The Koch Brothers Are Having a Bad Election Year

The immensely wealthy and politically engaged brothers at the helm of their family’s energy-based conglomerate are not doing so well in the politics of 2016. Photo: Jamie McCarthy/Bo Rader/Wichita Eagle/WireImage/Getty Images

There are a lot of conservatives, ranging from Jeb Bush and Paul Ryan to various personages at Fox News, who are having a tough time in 2016. It’s looking even tougher as Republicans head toward a waxing on November 8, certainly in the presidential race, more likely than not in the fight for the Senate, and maybe even in seeking to retain a foothold on power in the House.

One big power node on the right that is approaching Election Day with a particularly strong sense of remorse and foreboding is the network of donors and wire-pullers assembled and generally directed by Charles and David Koch of Koch Industries. As Kenneth Vogel of Politico reports, the Koch network is suffering from a crisis of confidence after what amounts to a lost election cycle:

Over the last seven years, their operation grew to the point where it resembled a privatized political party, heading into the cycle pledging to spend $889 million through an infrastructure that rivaled that of the Republican National Committee.

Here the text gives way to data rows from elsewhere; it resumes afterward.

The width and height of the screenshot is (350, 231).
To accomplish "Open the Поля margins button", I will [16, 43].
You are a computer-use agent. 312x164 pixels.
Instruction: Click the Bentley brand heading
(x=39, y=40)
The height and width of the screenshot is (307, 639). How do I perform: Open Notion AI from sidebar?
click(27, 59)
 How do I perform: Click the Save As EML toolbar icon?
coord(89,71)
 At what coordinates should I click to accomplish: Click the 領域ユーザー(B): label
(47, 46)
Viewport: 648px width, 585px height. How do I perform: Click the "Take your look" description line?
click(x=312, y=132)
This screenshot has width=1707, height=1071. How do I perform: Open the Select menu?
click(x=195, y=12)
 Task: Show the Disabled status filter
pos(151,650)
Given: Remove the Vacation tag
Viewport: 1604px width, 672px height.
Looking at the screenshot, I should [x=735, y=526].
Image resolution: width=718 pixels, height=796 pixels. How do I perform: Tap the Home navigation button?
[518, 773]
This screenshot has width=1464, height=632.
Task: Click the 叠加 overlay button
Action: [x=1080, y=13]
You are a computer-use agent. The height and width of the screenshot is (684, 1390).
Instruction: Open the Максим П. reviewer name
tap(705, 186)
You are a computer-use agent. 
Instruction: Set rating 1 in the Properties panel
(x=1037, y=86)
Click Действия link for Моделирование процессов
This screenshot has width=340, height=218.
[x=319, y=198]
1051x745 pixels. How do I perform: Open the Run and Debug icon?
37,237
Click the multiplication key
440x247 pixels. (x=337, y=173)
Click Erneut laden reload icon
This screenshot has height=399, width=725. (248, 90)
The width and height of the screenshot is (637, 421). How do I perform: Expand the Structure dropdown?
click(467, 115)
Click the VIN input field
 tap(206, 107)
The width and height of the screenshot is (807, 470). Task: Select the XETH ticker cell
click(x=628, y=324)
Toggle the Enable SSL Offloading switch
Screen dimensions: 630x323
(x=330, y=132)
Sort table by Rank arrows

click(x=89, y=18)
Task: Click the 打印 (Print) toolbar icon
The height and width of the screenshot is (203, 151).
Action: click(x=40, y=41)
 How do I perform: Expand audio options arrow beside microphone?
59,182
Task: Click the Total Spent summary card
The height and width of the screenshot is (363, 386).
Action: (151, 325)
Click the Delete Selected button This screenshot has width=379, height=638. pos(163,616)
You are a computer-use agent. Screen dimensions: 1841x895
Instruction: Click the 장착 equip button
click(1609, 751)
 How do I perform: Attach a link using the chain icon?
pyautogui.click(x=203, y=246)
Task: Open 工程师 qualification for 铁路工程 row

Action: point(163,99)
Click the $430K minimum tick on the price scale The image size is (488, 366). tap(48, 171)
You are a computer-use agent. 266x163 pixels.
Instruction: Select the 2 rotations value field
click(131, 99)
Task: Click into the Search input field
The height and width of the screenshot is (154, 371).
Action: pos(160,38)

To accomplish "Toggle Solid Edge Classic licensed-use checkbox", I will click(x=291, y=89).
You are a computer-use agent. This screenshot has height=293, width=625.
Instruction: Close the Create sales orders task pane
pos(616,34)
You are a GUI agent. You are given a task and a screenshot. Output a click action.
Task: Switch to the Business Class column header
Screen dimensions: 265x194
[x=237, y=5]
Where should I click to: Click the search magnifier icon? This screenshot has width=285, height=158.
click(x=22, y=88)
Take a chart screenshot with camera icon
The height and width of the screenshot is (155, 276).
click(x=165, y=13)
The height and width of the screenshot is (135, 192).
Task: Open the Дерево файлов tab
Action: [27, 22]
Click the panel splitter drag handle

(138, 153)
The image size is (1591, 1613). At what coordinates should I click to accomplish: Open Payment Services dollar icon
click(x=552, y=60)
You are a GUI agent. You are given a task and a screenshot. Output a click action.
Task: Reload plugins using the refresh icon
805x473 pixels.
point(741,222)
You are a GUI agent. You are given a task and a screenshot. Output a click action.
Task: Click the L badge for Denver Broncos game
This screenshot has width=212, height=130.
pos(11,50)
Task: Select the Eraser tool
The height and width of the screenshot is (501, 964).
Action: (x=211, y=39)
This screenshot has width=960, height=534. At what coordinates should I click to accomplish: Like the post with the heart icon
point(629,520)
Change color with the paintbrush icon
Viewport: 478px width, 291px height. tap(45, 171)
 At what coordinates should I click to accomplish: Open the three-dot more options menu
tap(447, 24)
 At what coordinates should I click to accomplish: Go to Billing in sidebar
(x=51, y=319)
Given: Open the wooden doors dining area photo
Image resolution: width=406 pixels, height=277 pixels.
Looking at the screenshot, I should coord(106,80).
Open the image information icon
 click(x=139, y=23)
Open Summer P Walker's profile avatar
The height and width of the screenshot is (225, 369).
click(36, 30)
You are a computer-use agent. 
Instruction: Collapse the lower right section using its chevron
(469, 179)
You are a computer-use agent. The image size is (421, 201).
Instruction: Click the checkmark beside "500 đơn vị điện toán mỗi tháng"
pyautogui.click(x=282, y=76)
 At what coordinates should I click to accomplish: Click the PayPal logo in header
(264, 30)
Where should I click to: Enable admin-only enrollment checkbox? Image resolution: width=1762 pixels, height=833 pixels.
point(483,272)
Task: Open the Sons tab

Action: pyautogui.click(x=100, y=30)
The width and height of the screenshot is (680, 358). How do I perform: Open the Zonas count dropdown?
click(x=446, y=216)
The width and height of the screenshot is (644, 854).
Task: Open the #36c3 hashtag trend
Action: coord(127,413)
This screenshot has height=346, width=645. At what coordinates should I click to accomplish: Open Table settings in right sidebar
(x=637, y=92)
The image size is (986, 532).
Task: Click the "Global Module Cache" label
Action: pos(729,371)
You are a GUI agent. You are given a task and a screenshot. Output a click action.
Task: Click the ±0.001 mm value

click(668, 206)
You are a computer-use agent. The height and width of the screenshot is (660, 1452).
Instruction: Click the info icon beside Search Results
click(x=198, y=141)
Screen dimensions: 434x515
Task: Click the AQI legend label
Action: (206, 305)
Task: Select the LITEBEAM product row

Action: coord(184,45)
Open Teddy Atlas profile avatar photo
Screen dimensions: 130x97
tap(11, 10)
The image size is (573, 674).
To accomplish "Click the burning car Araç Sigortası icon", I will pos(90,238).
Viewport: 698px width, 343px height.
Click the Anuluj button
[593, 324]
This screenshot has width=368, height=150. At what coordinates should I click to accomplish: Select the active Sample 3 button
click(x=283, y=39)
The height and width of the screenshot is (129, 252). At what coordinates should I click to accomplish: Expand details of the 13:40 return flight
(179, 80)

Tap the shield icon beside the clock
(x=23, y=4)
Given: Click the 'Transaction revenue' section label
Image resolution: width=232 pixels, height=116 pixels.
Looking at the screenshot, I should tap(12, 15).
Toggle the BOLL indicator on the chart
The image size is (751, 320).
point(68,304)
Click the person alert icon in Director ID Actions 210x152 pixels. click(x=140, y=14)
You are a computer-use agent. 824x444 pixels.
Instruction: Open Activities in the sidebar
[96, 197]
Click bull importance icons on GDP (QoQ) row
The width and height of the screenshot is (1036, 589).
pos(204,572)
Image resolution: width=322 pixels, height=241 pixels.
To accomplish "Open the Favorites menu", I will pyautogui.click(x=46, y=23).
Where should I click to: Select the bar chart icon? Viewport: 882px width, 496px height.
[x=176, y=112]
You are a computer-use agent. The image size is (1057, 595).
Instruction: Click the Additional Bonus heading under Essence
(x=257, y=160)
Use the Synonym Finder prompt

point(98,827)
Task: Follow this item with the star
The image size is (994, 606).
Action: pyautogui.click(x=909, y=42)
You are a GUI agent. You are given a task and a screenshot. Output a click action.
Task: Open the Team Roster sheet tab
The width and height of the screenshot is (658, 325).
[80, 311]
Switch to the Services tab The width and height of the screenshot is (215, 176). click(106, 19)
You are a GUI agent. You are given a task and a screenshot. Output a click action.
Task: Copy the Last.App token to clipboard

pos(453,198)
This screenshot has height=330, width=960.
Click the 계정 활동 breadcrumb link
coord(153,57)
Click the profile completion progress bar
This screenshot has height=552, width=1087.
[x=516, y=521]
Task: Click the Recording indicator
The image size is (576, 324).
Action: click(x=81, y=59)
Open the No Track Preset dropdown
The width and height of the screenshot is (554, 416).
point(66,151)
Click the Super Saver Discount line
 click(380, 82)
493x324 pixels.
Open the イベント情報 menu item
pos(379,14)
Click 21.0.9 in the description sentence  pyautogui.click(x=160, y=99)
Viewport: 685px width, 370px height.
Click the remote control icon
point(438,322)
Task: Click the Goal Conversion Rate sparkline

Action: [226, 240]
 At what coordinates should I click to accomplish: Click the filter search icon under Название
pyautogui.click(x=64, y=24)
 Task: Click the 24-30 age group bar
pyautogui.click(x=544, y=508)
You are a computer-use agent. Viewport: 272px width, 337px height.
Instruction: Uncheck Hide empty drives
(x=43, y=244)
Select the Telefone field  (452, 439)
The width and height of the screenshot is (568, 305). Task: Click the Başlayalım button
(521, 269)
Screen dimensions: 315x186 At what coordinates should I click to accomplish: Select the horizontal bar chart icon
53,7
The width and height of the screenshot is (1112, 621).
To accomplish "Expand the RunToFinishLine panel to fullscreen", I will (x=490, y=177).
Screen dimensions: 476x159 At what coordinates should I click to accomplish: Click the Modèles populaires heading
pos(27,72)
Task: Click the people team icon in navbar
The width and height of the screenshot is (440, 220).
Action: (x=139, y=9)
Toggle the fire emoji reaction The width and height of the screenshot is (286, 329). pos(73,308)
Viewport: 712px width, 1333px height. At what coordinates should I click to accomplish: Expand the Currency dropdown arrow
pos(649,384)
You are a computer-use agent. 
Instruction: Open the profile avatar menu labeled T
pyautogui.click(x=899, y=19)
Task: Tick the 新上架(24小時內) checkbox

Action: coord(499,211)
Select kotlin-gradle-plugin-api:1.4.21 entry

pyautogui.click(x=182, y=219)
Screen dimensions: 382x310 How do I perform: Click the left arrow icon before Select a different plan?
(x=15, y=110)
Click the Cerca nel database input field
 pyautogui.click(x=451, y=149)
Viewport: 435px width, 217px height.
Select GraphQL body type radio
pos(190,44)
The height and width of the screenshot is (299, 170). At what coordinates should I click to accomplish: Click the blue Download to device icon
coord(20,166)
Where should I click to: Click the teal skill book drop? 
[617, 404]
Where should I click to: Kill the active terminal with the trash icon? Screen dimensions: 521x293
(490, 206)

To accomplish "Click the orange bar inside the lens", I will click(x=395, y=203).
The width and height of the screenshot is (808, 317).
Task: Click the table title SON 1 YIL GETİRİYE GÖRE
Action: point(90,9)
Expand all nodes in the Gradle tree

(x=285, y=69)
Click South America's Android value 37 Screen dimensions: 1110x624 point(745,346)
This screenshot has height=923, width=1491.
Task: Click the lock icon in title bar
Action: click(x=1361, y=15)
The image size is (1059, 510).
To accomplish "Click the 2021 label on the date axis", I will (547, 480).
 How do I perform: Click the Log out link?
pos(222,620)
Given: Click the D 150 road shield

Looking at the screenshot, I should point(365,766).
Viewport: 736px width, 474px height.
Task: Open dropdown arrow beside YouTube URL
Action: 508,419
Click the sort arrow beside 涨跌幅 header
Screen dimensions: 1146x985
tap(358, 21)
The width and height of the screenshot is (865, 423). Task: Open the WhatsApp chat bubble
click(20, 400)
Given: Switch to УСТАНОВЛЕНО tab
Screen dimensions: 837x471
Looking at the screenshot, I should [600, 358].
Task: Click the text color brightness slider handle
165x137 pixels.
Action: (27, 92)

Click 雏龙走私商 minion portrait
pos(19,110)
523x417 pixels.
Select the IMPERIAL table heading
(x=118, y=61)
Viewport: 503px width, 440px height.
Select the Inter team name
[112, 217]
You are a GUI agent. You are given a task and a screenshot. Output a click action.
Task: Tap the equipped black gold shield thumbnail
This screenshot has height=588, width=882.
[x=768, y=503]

Since then, though, the Koch operation has decided to sit out the presidential race, reduced its spending goal to $750 million, failed to maintain the support of some top donors including Las Vegas casino mogul Sheldon Adelson, announced that it was consolidating or eliminating some of the groups and initiatives in the network, and irked Republicans by opting not to advertise heavily on television in the final month of the campaign.

Worse yet, says Vogel, the bros seem to be taking away from this experience a determination to avoid throwing good money after bad. And so they may be reluctant to participate as fully as one would expect in the “post-Trump rebuilding of the conservative movement.” But there is more to their unhappiness than squandered dollars: a realization that the Koch network played a big role in creating the out-of-control “populist” base that is now tearing the conservative movement and the GOP apart.

“We are partly responsible,” said one former network staffer. “We invested a lot in training and arming a grassroots army that was not controllable, and some of these people have used it in ways that are not consistent with our principles, with our goal of advancing a free society, and instead they have furthered the alt-right.”

This is pretty much what Barack Obama said recently in charging conservatives with “riding the tiger” of extremism under the mistaken impression that they were in control of the beast.

In any event, the Koch network is looking ahead to the postelection environment with an unusual sense of trepidation. Vogel offers this tantalizing detail:

Earlier in the month, the network held a document clean-up and retention week during which shredding bins were brought to the offices of various network groups, and employees were encouraged to identify sensitive files for destruction.

Maybe that was just a routine housekeeping chore or a hedge against a cyberattack. Or maybe the idea of a new Democratic administration with control of at least one branch of Congress is making the Kochs and their allies worried about investigations. It is probably just another sign of an autumn of uncertainty in Koch World that could lead to a winter of discontent.